One day Wu Yantong was praying to Buddha when a man came by and asked, "What are you praying to?"

The monk answered, "Praying to Buddha."

Pointing to the statue of Buddha, the man asked, "What is this?"

The monk was unable to answer. That night, the monk, in full garb, came to kneel before this man and said, "l do not understand the principles of that which you questioned me about earlier".

The man asked, "How many summers (1) have you been in orders?"

"Ten summers", answered the monk.

The man then asked, "Have you definitely left your home to enter religious life?"

The monk was perplexed. Then the man continued, "If you don’t understand my questions, even one hundred summers of worship would be of no use to you".

The man brought Wu Yantong to study under the Daoyi who had been the disciple of Nanyue Huairang. But Daoyi had died just before the new monk arrived, so the latter asked to be a disciple of the monk Bai Zhang, who was himself Daoyi’s best disciple. ("Daoyi’s family name was Ma, and he was therefore commonly known as: "Ma the Patriarch").

Bai Zhang (Vietnamese: Bach Truong) (710-814), originally from Changluo in Fuzhou, was Ma the Patriarch’s favorite disciple. After finishing his studies under Ma, he went to cloister himself in Da Hong mountain, near Fuzhou. He owed his name to the height of the mountain where he retired, for Bai Zhang means "one hundred paces". According to the Chinese Chuan Deng Liu (Truyen Dang Luc), Bai Zhang founded two Chan sects in China, the Thien Quy Nguong and Thien Lam Te sects. In fact, Bai Zhang was also at the origin of another sect, the Wu Yantong sect, this time in Vietnam, not China. To understand the conceptual basis of the Wu Yantong sect which concerns us here, we must first have a firm grasp of Bai Zhang’s philosophy.

The fundamentals of his philosophy can be inferred from this conversation between Bai Zhang and some of his disciples. One day, during a lesson, a disciple asked Bai Zhang about the Buddhist concept of corruption expressed in the scriptures. He answered:

First of all you must give up all predestined inclinations, forget everything, good or evil, in this world or out of this world, must remember none of this, nor think of it, in order to devote your body and your heart and allow them thereby to become free and detached. The heart becomes as hard as wood, as hard as stone, making no distinctions, engaging in no action. If your heart reaches that point, the sun of your intelligence will appear as naturally as the sun appears when the clouds disperse.

The Chuan Deng Liu, which reports this conversation, adds that after hearing the master’s explanation, Wu Yantong had a deep religious experience, went back to Guangzhou and secluded himself in the An Hoa Pagoda. (Thien Uyen Tap Anh refers to it as the Hoa An Pagoda). The fundamental concept of Bai Zhang’s philosophy is a state of absolute abstinence called the "no-thinking" position. One is absolutely at peace, free from interminable, disorderly thought and feeling in the mind and heart. Then one’s spirit may blaze and reality will appear clearly before one’s eyes. That is enlightenment and deliverance. That is Nirvana. This is the nature of Bai Zhang’s teachings which were to be spread in Vietnam through the Wu Yantong sect.

__Material provided__
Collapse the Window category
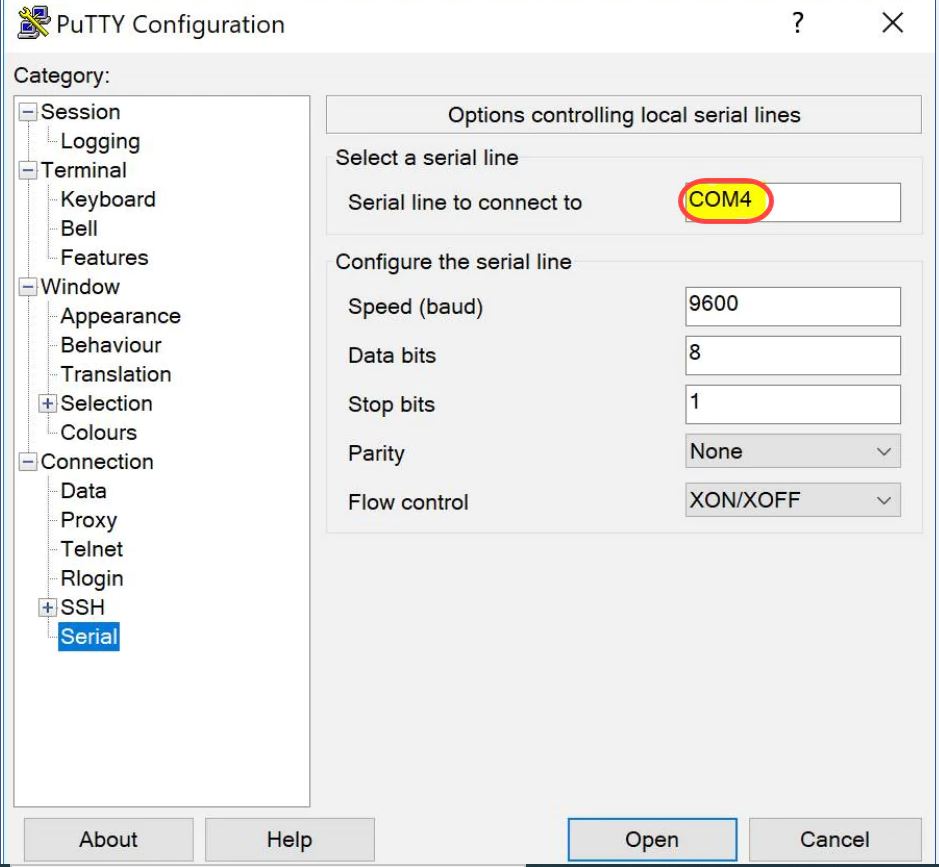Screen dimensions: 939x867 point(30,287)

...

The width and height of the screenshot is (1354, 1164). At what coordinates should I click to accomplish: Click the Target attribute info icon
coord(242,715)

__Task to complete__
Continue the passage on Wu Yantong and Bai Zhang's teaching, picking up after its final sentence.

__Solved exercise__
In the year 820, Wu Yantong went to Vietnam and came to the Kien So Pagoda in Phu Dong (Bac Ninh province). All day long he sat, facing the wall, without pronouncing a word. He sat like this for several years, without anyone knowing who he was. Only the resident monk of that Pagoda, named Cam Thanh, knew that he was a high-ranking monk in his Buddhist order, and served him with devotion.

In 826, Wu Yantong died, passing his Buddhist seal to Cam Thanh. Before dying he spoke to Cam Thanh:

Long ago, my master was Nanyue Huairang. Before dying he taught me:

All knowledge alike

Is born from the heart.

The heart has no point of origin,

Knowledge has no permanent place of rest.

If one can conquer the heart,

Nothing will stand in the way of action.

If not in the presence of higher intelligence, prudence in words.

When he had taught this, Wu Yantong clasped his hands and died. Cam Thanh incinerated his body, gathered the remains and built a tower on Tien Son mountain. Wu Yantong died at the age of 98, in the year of the horse (826).

The litany recorded above and attributed to Huairang (677-714) is an important scripture, as this monk was the direct disciple of the sixth Patriarch of the Chinese Chan sect, Hui Neng, and the most famous one as well. Huairang became Ma Daoyi’s teacher, who was later to be Bai Zhang’s. Finally Bai Zhang passed his knowledge lo Wu Yantong .

Let us delve a bit into the significance of this litany. The last two lines express a warning: "If not in presence of higher intelligence, prudence in words." If the interlocutor is not a highly intelligent, educated man, one must not communicate the content of this litany. Why was such a warning necessary? Was it because the depth, the power of these words was beyond the simple man’s understanding?

How do we understand the first four lines according to Wu Yantong’s and Huairang’s philosophy? Knowledge is in nature, all events: all phenomena in the universe appear to make up reality, but in fact they are dependent on the activity of consciousness to subsist and maintain themselves. This is the mysterious truth that the simple man is unable to believe or understand. If through training, a person succeeds in ending consciousness, reaching the state called "no thinking", without thought, consciousness or differentiation, then all knowledge, all things, all phenomena lose their support, are unable to live or become reality. It is then that real enlightenment comes, that the intelligence blazes forth. The religious person receives enlightenment and deliverance; all obstacles are swept away.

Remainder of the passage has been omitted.